__WORK TASK__
Repeat exactly the stretch of lines that starts with the one containing "Open URL in new tab icon" and ends with the last line of the material. Leave out pictures.

--- DATA SUPPLIED ---

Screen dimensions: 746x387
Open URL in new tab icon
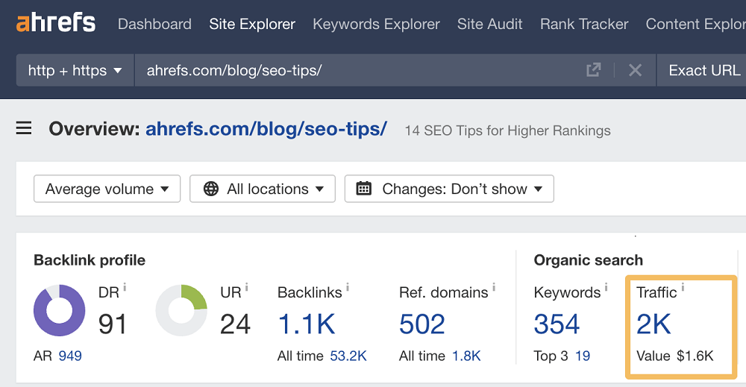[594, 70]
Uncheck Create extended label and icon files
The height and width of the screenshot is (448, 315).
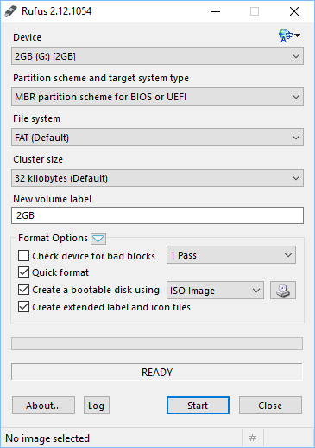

---

__EXPECTED ANSWER__
Open URL in new tab icon
[594, 70]
Uncheck Create extended label and icon files
The height and width of the screenshot is (448, 315).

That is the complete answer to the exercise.